These options are selected through the “starfinder_algorithm” parameter in the JSON configuration files in the pars/hap_pars directory as used by runsinglehap.

2.1.1: Source Identification using DAOStarFinder

We use the photutils.detection.DAOStarFinder Astropy tool to identify sources in the background-subtracted multi-filter detection image. Here, the background computed using one of the algorithms discussed in Section 1.3 is applied to the science data to initialize point-source detection processing. This algorithm works by identifying local brightness maxima with roughly gaussian distributions whose peak values are above a predefined minimum threshold. This minimum threshold value is computed as the background noise times a detector-dependant scale factor (listed below in table 0). Full details of the process are described in Stetson 1987; PASP 99, 191. The exact set of input parameters fed into DAOStarFinder is detector-dependent. The parameters can be found in the <instrument>_<detector>_catalog_generation_all.json files mentioned in the previous section.

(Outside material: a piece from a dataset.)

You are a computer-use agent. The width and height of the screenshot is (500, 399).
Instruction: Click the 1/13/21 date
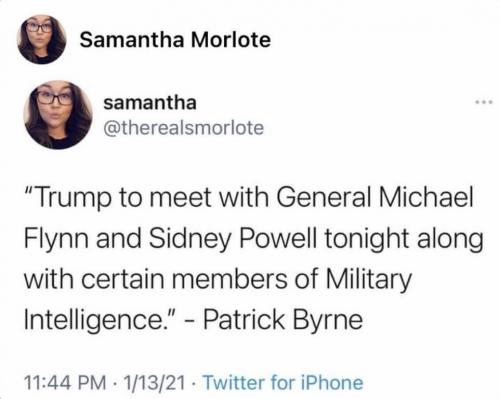click(154, 382)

Table 0: Background scale factor values used to compute minimum detection thresholds


Scale Factor











2.1.2: Source Identification using PSFs

This option, introduced in Drizzlepac v3.3.0, drizzles model PSFs created using TinyTim to match the orientation and plate scale of the observation to look for sources in the image. Where DAOFind convolves the image with a perfect Gaussian whose FWHM has been specified by the user, this option convolves the image with the model PSF to identify all sources which most closely matches the PSF used. Those positions are then turned into a list that is fed to photutils DAOStarFinder code to measure them using the Gaussian models with a FWHM measured from the model PSF.

One benefit of this method is that features in the core of saturated or high S/N sources in the image that would normally be erroneously identified as a separate point-source by DAOFind will be recognized as part of the full PSF as far out as the model PSF extends.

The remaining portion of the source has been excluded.